Oregano might be primarily associated in our minds with pizza and Italian food, but it’s also a powerful medicine.
A member of the mint (Lamiaceae) family which also includes basil, lavender, marjoram, and sage, oregano is a hearty plant that doesn’t require a lot of water or even especially fertile soil. It’s an easy one to grow on a sunny kitchen windowsill.
While the fresh or dried herbs will certainly confer additional nutrition to your dishes, most of the studies on oregano as medicine have been done using its powerfully concentrated essential oil. The active constituents are called thymol and carvacrol. Here are some of the medicinal properties of these compounds.
Oregano essential oil has been shown to be effective against a wide variety of different species of bacteria, and is one of the most effective antibacterial essential oils.
Oregano has also been recognized for its antifungal properties as well.
Oregano as an Anti-Inflammatory
Inflammation is always a secondary process, so I suspect that given oregano’s other properties, it’s natural that it also acts as an anti-inflammatory. Yet it may have a direct anti-inflammatory effects as well; animal studies have shown reduction in inflammation for a variety of different lesions, as well as for colitis.
Oregano as an Antioxidant
The active constituents thymol and carvacrol have been shown to have high antioxidant activity (1, 2).
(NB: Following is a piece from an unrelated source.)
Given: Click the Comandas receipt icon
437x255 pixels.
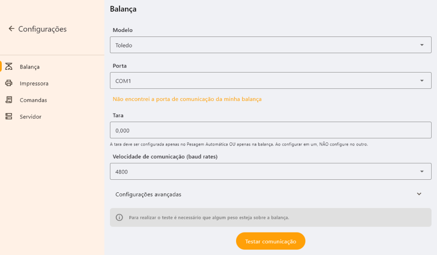Looking at the screenshot, I should [x=9, y=100].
This goes hand in hand with decreased inflammation, as oxidative damage produces inflammation.
Oregano for Metabolic Support
Hypertension is also part of this picture, and oregano also helps in regulating blood pressure.
While you might not notice dramatic effects from adding more oregano leaves to your meals, they certainly have enough beneficial properties to contribute to an overall healthy and nutrient dense diet.
To enjoy some of the medicinal benefits, choose oil of oregano in capsules, or as an essential oil diluted in a carrier oil such as olive or jojoba for topical use. Note that oil of oregano is contraindicated in pregnancy.